On Sun, 20 Jun 2004 13:57:01 -0400 "George Murphy" <>
> ................................
> > In contrast even to a benign remodel, let me note what happens
> during the
> > metamorphosis of a frog. The embryo hatches and begins to grow as
> a
> > purely aquatic form, breathing through gills. It strips algae off
> > supports or consumes eggs or other tadpoles. With every original
> part
> > fully functional, the tadpole sprouts legs, first rear, then
> front. Only
> > when the legs are fully functional for swimming does the tail
> resorb.
> > While the external changes are taking place, lungs are developing
> within.
> > With the lungs fully developed, the gills are lost. But. at the
> same
> > time, the small frog can "breathe" through its skin. Without
> impeding
> > feeding, another change within produces a tongue capable of
> catching
> > insects. The aquatic tadpole has become a frog capable of swimming
> in the
> > water or hopping on land with no down time at all.

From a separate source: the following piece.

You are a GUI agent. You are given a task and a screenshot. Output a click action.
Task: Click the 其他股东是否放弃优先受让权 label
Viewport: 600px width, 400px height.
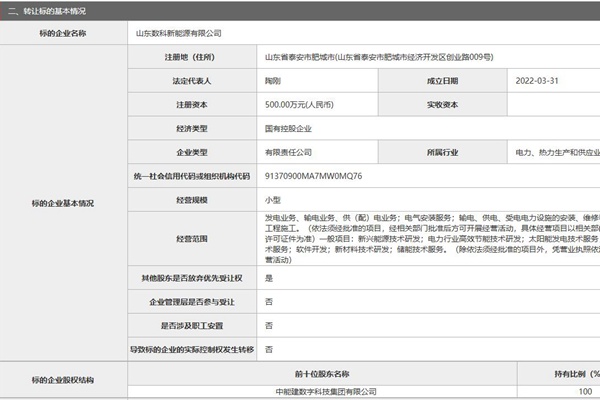(190, 277)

> ..............................
> Dave, I don't know whether or not this argument is original with
> you. There
> have, of course, been comparisons between evolution & embryological
> development. But I haven't previously seen this argument for the
> usefulness
> of "intermediate forms" & think it's excellent. In fact, it simply
> blows
> away all the arguments to the effect that such intermediate forms
> must have
> been selected against in the evolutionary process. Of course I mean
> that as
> a matter of general principle. Specific instances of development
> may still
> provide difficulties.
> Shalom
> George
Thanks for your kind words. In answer to your question, I do not remember
seeing the argument previously. This does not prove that I have not
encountered it somewhere. I recall a story one of my professors told on
himself. He composed a tune which he thought was good. So he worked on
it, harmonized it, polished it, ready for publication. Only then did he
realize that the "composition" was a German hymn he had sung as a boy.
Hindsight may be 20/20, but memory clearly isn't.